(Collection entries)
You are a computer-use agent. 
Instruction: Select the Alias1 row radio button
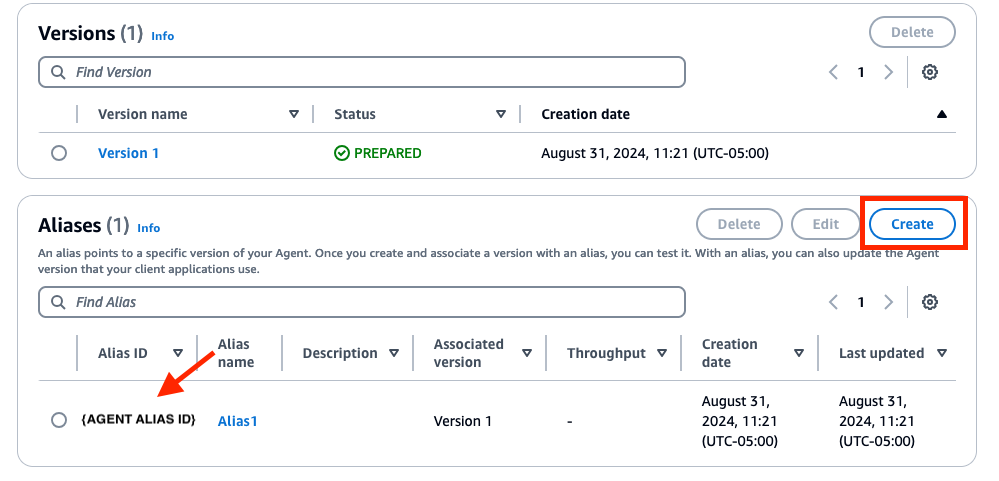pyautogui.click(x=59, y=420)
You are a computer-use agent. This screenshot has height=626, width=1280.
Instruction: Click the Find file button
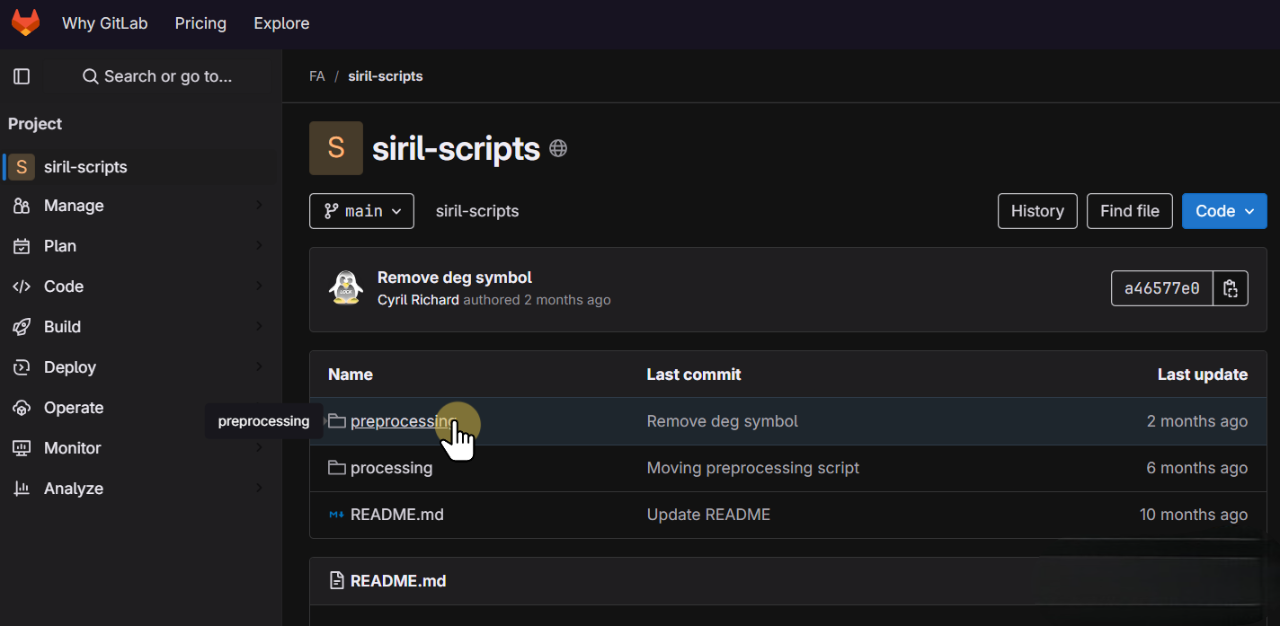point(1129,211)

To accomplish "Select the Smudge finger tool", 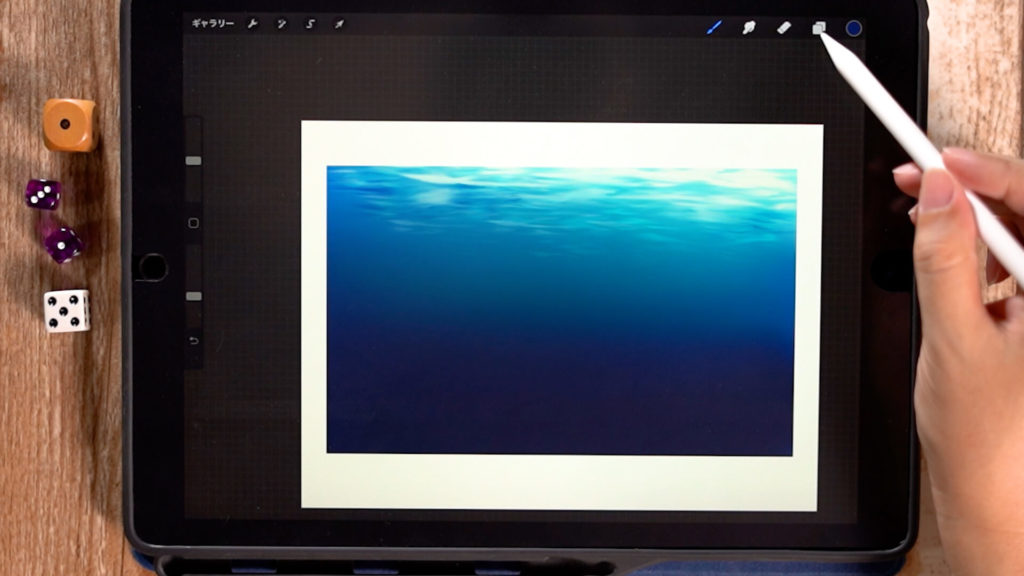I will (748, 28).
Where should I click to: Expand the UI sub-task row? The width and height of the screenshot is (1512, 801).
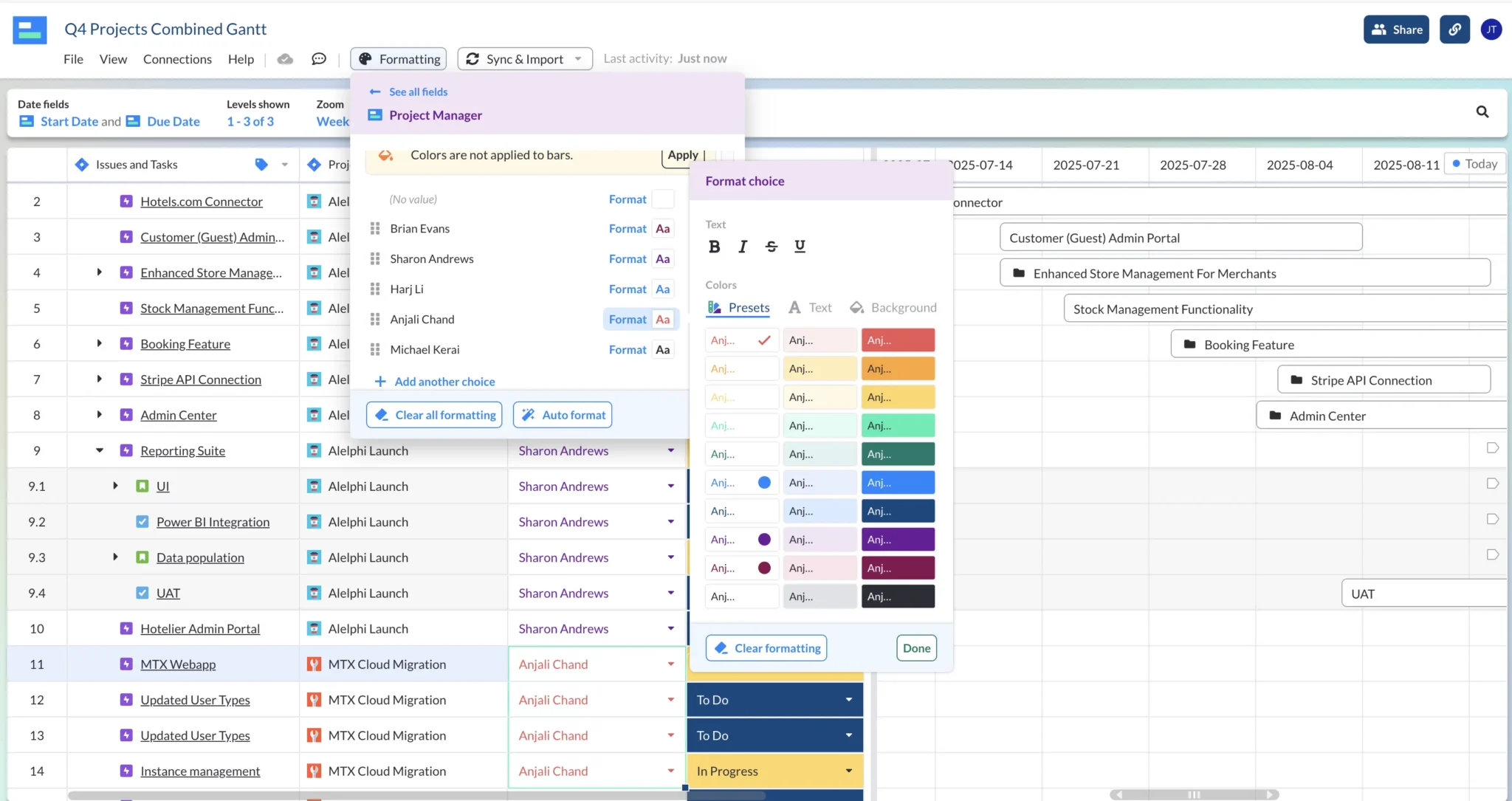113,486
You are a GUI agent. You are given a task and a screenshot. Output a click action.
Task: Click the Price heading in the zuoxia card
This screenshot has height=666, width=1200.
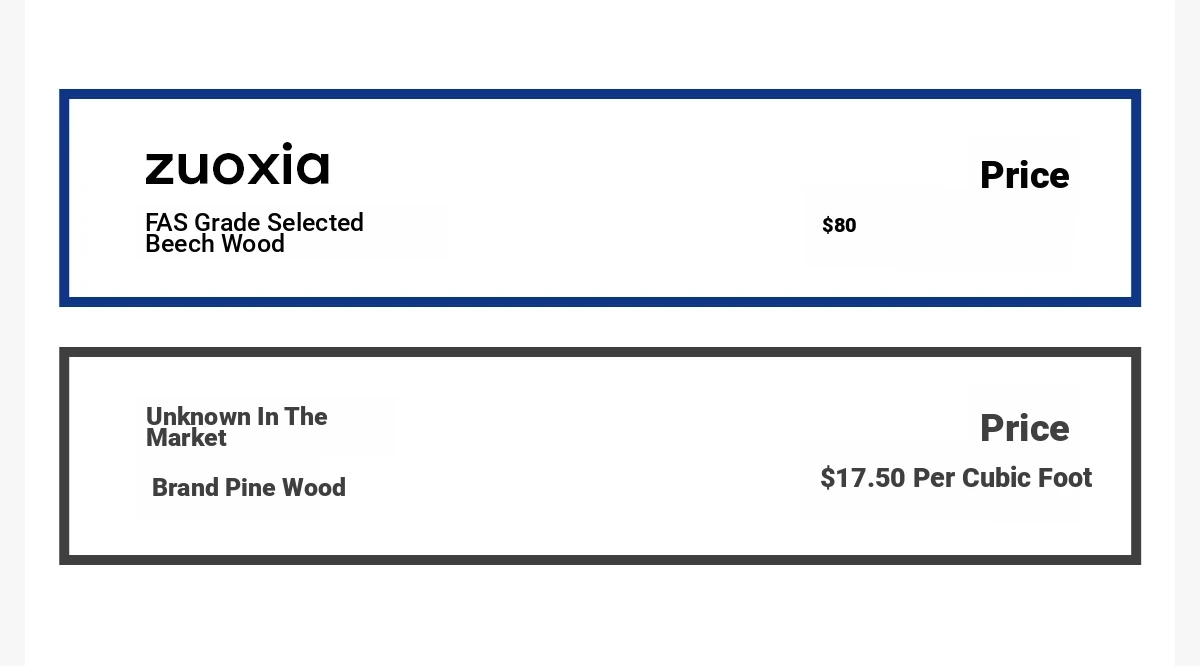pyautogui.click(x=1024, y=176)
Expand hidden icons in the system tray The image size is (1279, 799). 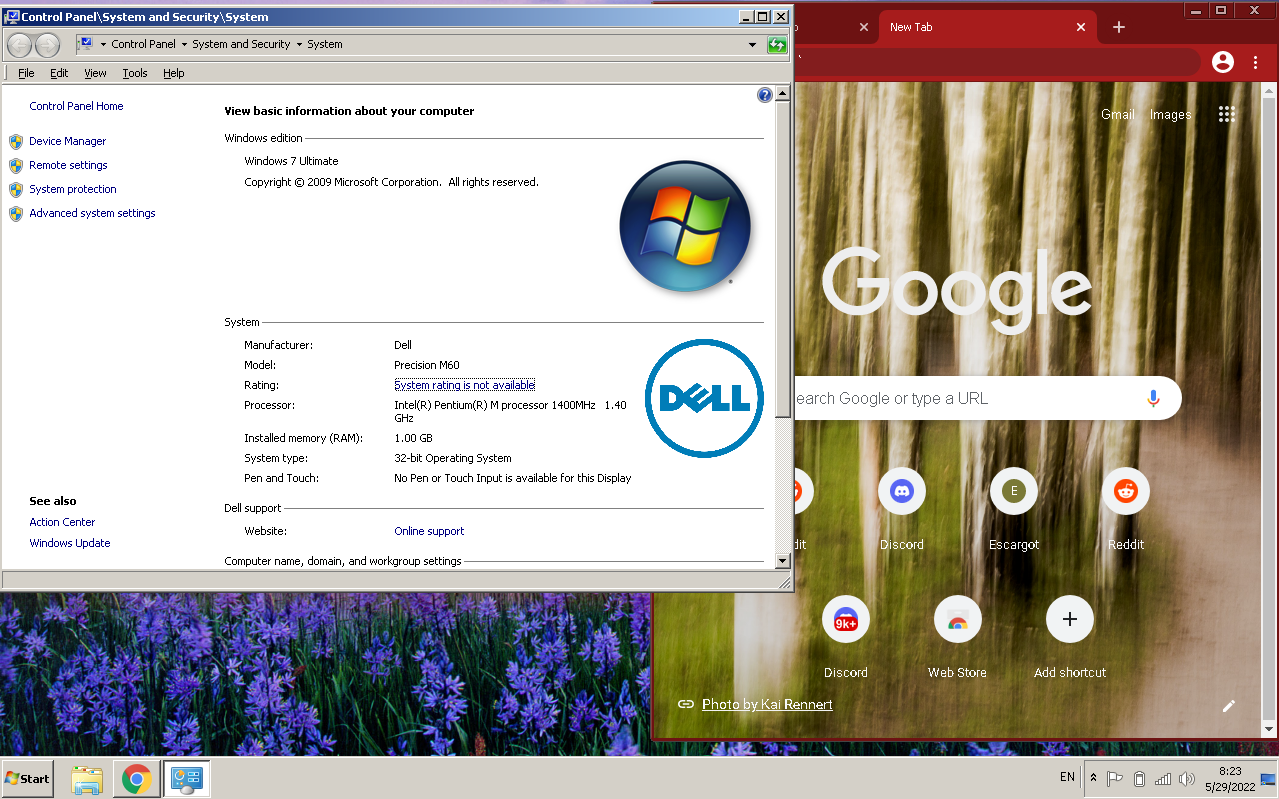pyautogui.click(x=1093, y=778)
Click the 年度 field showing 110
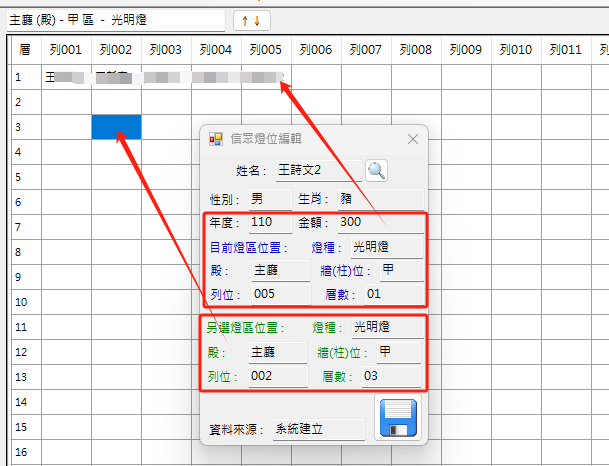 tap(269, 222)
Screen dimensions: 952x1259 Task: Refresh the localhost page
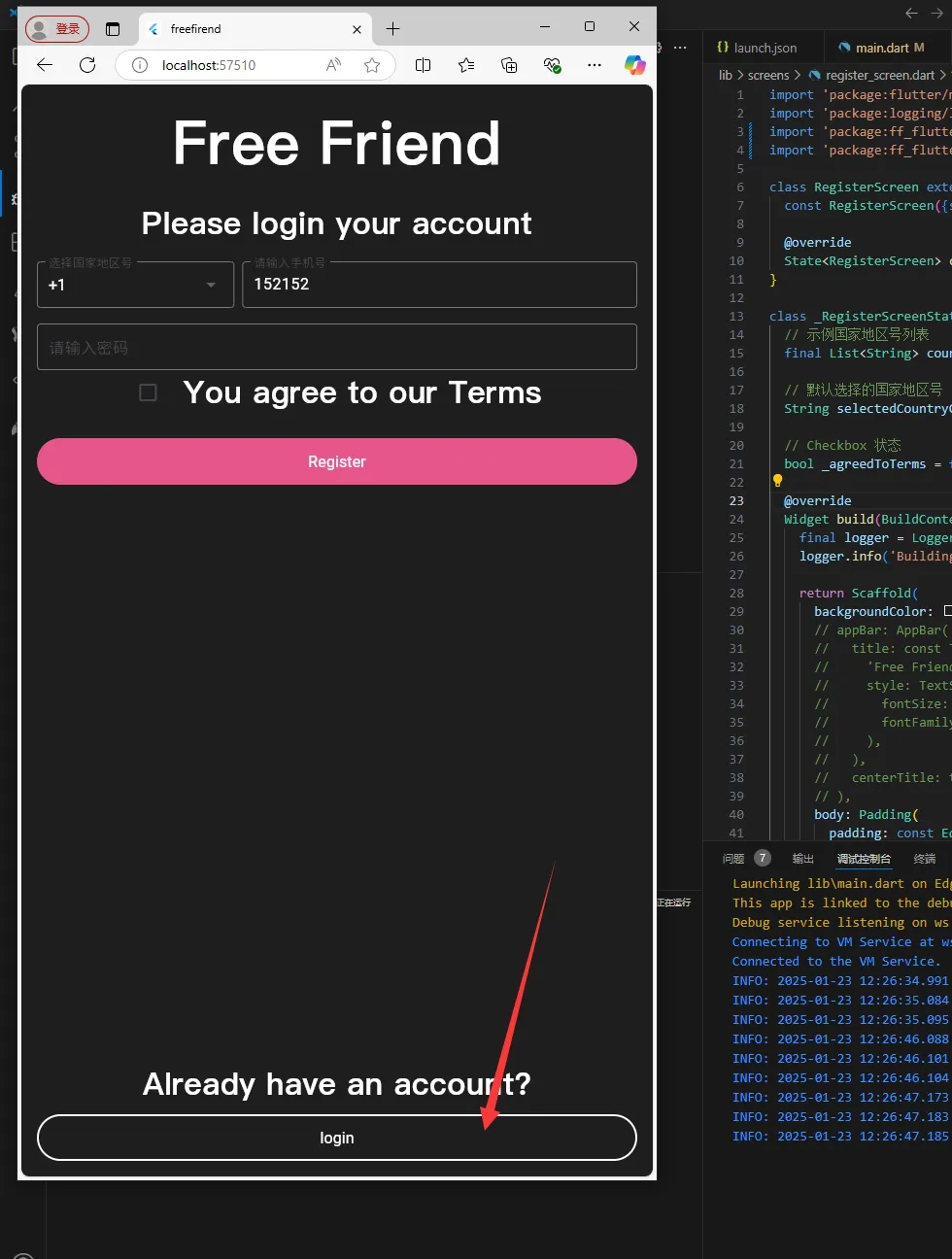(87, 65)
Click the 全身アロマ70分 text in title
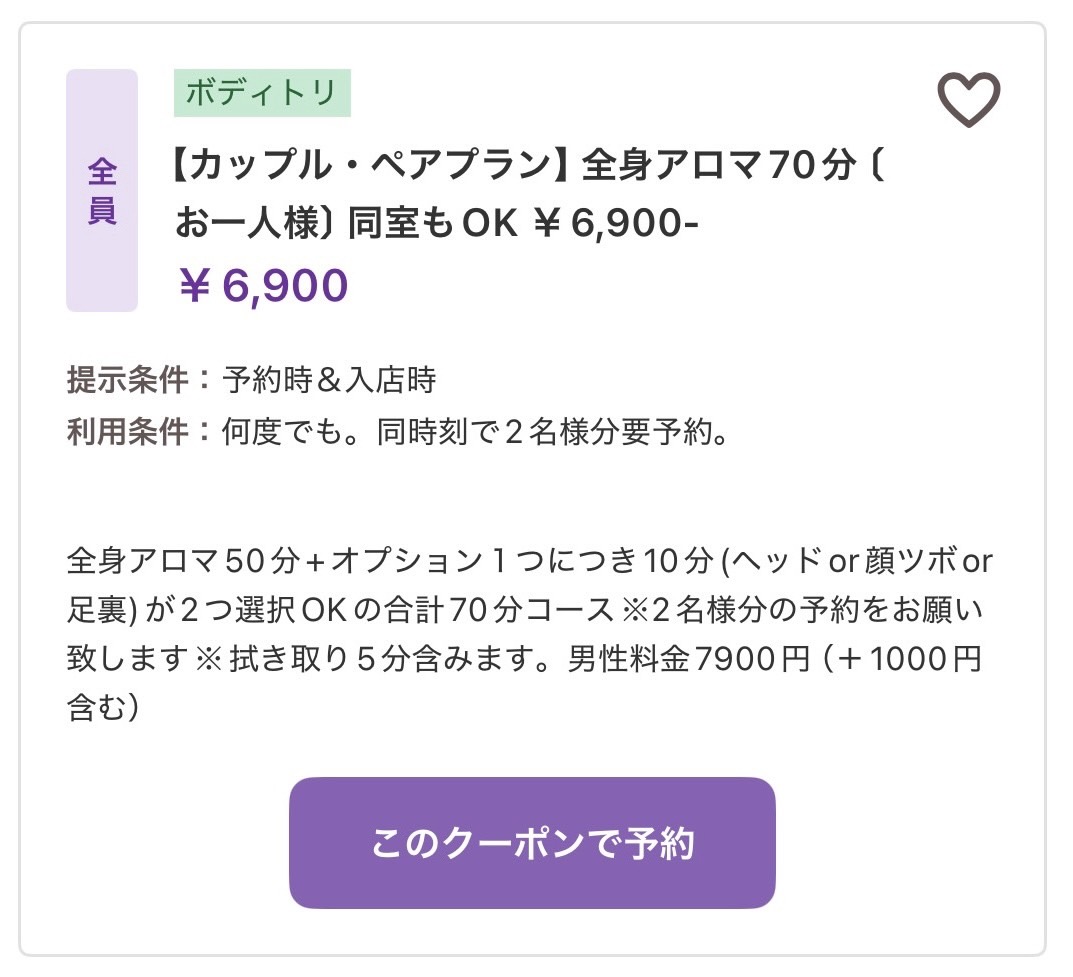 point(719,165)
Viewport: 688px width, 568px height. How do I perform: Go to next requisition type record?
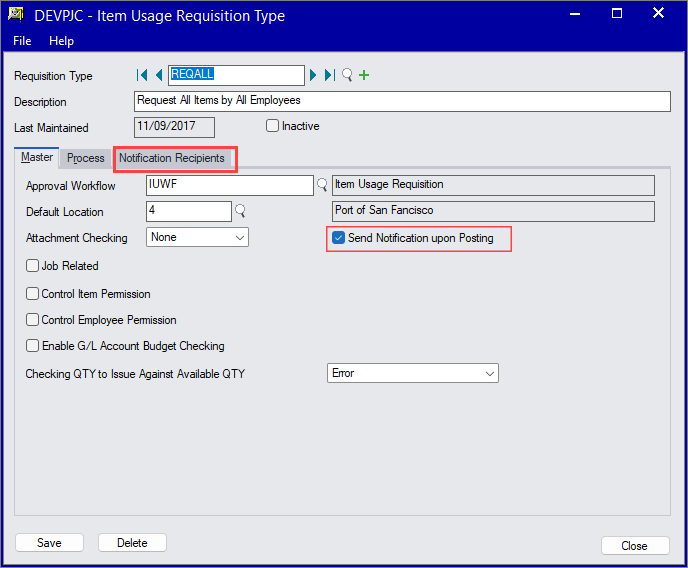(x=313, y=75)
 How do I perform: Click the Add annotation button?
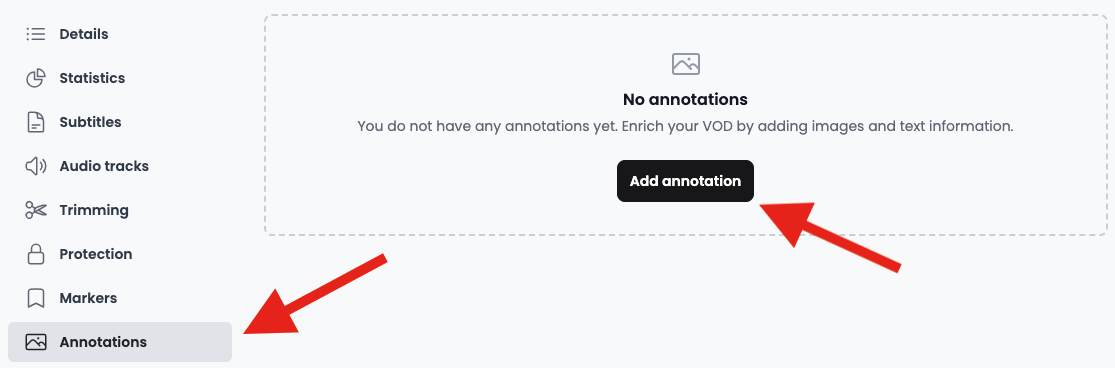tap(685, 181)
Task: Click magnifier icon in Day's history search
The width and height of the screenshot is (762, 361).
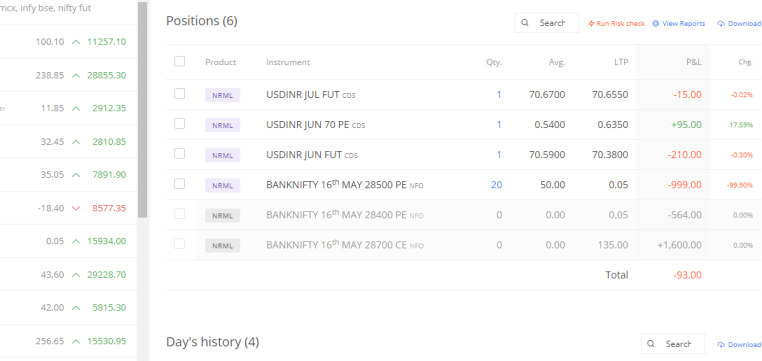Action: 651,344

▶ _Task details_
What lines in the data above contain the word "agent"? Show them all.

▶ _Reply_
You are a computer-use agent. 
You are a computer-use agent. This screenshot has height=626, width=1280.
You are a GUI agent. You are given a task and a screenshot. Output a click action.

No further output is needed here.